Is it any wonder we're in the mess we're in.

D.


----------



## mf1 (5 Dec 2012)

"Yes, it was a condition."

So, why did your pal pay him anything before it was produced? 

"Is it any wonder we're in the mess we're in." - does this have anything to do with your pal not getting his ducks in a row?

mf


----------



## wbbs (5 Dec 2012)

I went through this process with my father few years back, before approval of the grant we had to provide estimate and tax cert from builder, by the time it was approved and built we were well into a new tax year and had to get updated cert from builder for that year before grant would be paid.  In other words it is entirely possible and probable given the rules for approval that the person originally submitted a tax clearance cert with the application, however the builder may not now have an up to date one.  That is what I imagine has happened, unfortunately I don't know the solution to it.

Just to add we were also paying the builder in stage payments and did not pay last one until cert was produced, obviously though we would have been left high and dry too at that stage if he was not in a position to furnish one.


----------



## Jim2007 (5 Dec 2012)

SarahMc said:


> I don't think he has, unless the builder lied at the start of the job about having a clearance cert.
> 
> The Council won't pay out in this instance. I'm afraid your friend is stuck. If a price was agreed, your friend needs to pay for work done, it's not fair IMO to withhold payment due to his own negligence.

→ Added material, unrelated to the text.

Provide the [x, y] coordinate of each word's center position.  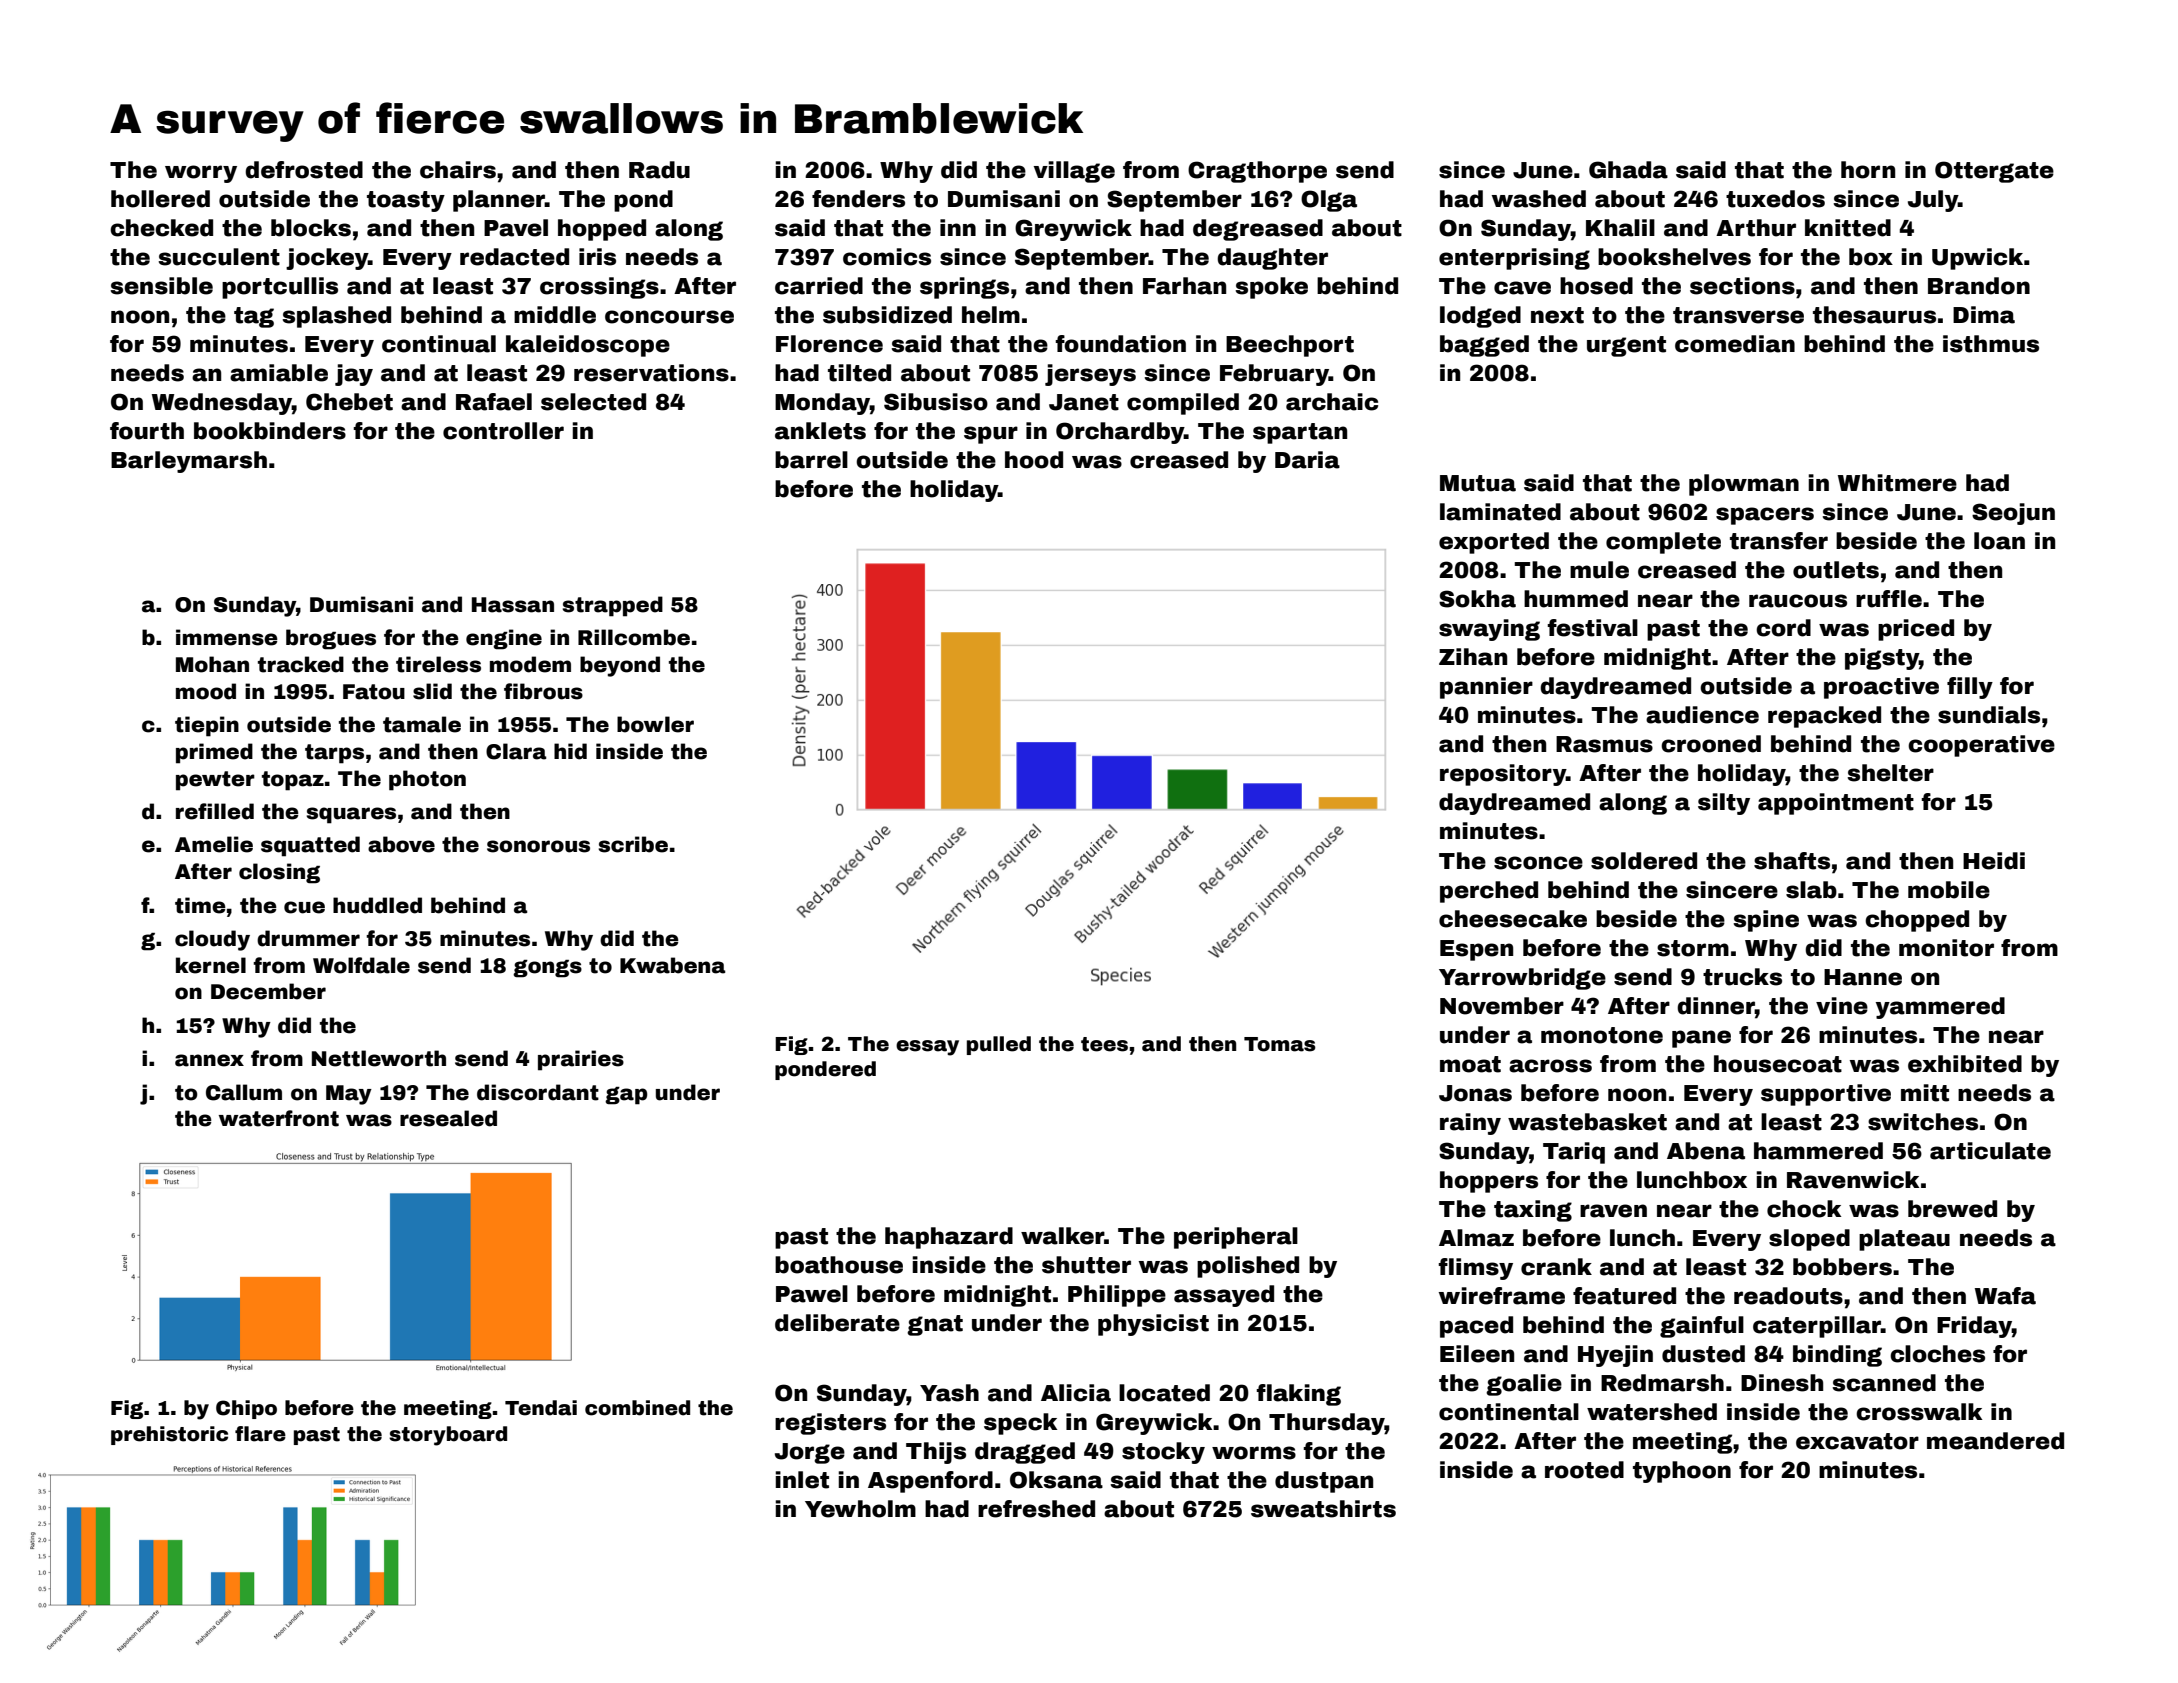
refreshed [1036, 1509]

As far as I remember if a builder fails to supply the required certificate, then you are obliged to withhold a certain percentage of the invoiced amount and pay it over to the revenue.  So I would think the is acting correctly, provided they pay it over to the revenue.


----------



## mandelbrot (5 Dec 2012)

Jim2007 said:


> As far as I remember if a builder fails to supply the required certificate, then you are obliged to withhold a certain percentage of the invoiced amount and pay it over to the revenue.  So I would think the is acting correctly, provided they pay it over to the revenue.



You're talking about relevant contracts tax, and that applies between a main contractor (principal) and his subcontractors, not between the customer and the main contractor as is the case here.


----------



## Vanilla (6 Dec 2012)

Dinarius said:


> The builder is still owed some money which my friend has no intention of paying.


 
Why? Is the work not done properly?

I presume he won't give the tax clearance cert as he wants payment. Can a compromise be reached?


----------